Output every record below exactly as it appears.

Dataset excerpts:
# # # # #

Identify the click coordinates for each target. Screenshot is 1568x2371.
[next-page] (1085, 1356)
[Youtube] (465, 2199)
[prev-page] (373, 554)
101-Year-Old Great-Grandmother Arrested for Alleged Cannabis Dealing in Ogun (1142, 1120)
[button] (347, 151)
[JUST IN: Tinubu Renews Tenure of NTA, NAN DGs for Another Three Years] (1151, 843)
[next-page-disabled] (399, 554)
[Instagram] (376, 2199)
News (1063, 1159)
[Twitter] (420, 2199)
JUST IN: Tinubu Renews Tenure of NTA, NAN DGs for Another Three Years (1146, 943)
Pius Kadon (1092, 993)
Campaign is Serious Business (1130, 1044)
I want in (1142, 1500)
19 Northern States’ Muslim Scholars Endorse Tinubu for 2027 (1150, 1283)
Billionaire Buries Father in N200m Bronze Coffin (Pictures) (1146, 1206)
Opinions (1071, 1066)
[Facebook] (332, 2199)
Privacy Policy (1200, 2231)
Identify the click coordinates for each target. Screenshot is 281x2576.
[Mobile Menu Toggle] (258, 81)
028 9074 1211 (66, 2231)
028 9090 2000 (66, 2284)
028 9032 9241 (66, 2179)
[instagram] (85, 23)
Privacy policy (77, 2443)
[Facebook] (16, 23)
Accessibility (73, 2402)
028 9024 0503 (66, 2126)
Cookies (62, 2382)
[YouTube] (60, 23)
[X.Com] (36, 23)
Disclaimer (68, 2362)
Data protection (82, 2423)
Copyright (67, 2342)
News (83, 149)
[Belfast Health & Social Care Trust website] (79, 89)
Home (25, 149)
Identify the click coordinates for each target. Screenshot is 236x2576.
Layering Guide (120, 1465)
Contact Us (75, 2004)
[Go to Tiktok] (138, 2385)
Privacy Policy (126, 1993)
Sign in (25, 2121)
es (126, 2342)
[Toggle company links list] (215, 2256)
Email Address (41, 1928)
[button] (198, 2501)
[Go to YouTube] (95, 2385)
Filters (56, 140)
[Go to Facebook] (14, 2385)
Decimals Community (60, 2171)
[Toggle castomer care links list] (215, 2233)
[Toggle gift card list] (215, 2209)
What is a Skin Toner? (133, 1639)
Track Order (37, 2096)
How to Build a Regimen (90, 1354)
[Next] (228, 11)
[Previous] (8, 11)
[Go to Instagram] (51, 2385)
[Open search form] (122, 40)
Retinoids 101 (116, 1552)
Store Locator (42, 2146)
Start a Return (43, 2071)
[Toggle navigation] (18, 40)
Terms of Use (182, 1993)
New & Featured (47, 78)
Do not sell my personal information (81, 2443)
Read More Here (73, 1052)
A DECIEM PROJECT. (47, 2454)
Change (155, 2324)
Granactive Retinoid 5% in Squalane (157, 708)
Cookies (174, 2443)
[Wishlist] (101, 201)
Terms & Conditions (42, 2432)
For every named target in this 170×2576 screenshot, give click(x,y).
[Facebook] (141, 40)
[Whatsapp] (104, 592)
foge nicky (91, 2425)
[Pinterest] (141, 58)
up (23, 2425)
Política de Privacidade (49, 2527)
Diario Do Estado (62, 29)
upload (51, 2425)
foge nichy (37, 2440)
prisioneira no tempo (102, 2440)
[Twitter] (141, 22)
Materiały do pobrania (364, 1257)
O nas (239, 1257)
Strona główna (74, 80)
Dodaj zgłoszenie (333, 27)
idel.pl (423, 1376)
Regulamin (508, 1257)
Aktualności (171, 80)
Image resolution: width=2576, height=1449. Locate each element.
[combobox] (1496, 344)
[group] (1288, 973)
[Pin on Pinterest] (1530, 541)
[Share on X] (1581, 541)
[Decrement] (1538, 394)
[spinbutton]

# # # # #

TASK RESPONSE:
Identify the click coordinates for each target. Screenshot is 1568x2371.
[next-page] (1085, 1356)
[Youtube] (465, 2199)
[prev-page] (373, 554)
101-Year-Old Great-Grandmother Arrested for Alleged Cannabis Dealing in Ogun (1142, 1120)
[button] (347, 151)
[JUST IN: Tinubu Renews Tenure of NTA, NAN DGs for Another Three Years] (1151, 843)
[next-page-disabled] (399, 554)
[Instagram] (376, 2199)
News (1063, 1159)
[Twitter] (420, 2199)
JUST IN: Tinubu Renews Tenure of NTA, NAN DGs for Another Three Years (1146, 943)
Pius Kadon (1092, 993)
Campaign is Serious Business (1130, 1044)
I want in (1142, 1500)
19 Northern States’ Muslim Scholars Endorse Tinubu for 2027 (1150, 1283)
Billionaire Buries Father in N200m Bronze Coffin (Pictures) (1146, 1206)
Opinions (1071, 1066)
[Facebook] (332, 2199)
Privacy Policy (1200, 2231)
Identify the click coordinates for each target. Screenshot is 281x2576.
[Mobile Menu Toggle] (258, 81)
028 9074 1211 (66, 2231)
028 9090 2000 (66, 2284)
028 9032 9241 (66, 2179)
[instagram] (85, 23)
Privacy policy (77, 2443)
[Facebook] (16, 23)
Accessibility (73, 2402)
028 9024 0503 (66, 2126)
Cookies (62, 2382)
[YouTube] (60, 23)
[X.Com] (36, 23)
Disclaimer (68, 2362)
Data protection (82, 2423)
Copyright (67, 2342)
News (83, 149)
[Belfast Health & Social Care Trust website] (79, 89)
Home (25, 149)
Identify the click coordinates for each target. Screenshot is 236x2576.
Layering Guide (120, 1465)
Contact Us (75, 2004)
[Go to Tiktok] (138, 2385)
Privacy Policy (126, 1993)
Sign in (25, 2121)
es (126, 2342)
[Toggle company links list] (215, 2256)
Email Address (41, 1928)
[button] (198, 2501)
[Go to YouTube] (95, 2385)
Filters (56, 140)
[Go to Facebook] (14, 2385)
Decimals Community (60, 2171)
[Toggle castomer care links list] (215, 2233)
[Toggle gift card list] (215, 2209)
What is a Skin Toner? (133, 1639)
Track Order (37, 2096)
How to Build a Regimen (90, 1354)
[Next] (228, 11)
[Previous] (8, 11)
[Go to Instagram] (51, 2385)
[Open search form] (122, 40)
Retinoids 101 (116, 1552)
Store Locator (42, 2146)
Start a Return (43, 2071)
[Toggle navigation] (18, 40)
Terms of Use (182, 1993)
New & Featured (47, 78)
Do not sell my personal information (81, 2443)
Read More Here (73, 1052)
A DECIEM PROJECT. (47, 2454)
Change (155, 2324)
Granactive Retinoid 5% in Squalane (157, 708)
Cookies (174, 2443)
[Wishlist] (101, 201)
Terms & Conditions (42, 2432)
For every named target in this 170×2576 screenshot, give click(x,y).
[Facebook] (141, 40)
[Whatsapp] (104, 592)
foge nicky (91, 2425)
[Pinterest] (141, 58)
up (23, 2425)
Política de Privacidade (49, 2527)
Diario Do Estado (62, 29)
upload (51, 2425)
foge nichy (37, 2440)
prisioneira no tempo (102, 2440)
[Twitter] (141, 22)
Materiały do pobrania (364, 1257)
O nas (239, 1257)
Strona główna (74, 80)
Dodaj zgłoszenie (333, 27)
idel.pl (423, 1376)
Regulamin (508, 1257)
Aktualności (171, 80)
Image resolution: width=2576, height=1449. Locate each element.
[combobox] (1496, 344)
[group] (1288, 973)
[Pin on Pinterest] (1530, 541)
[Share on X] (1581, 541)
[Decrement] (1538, 394)
[spinbutton]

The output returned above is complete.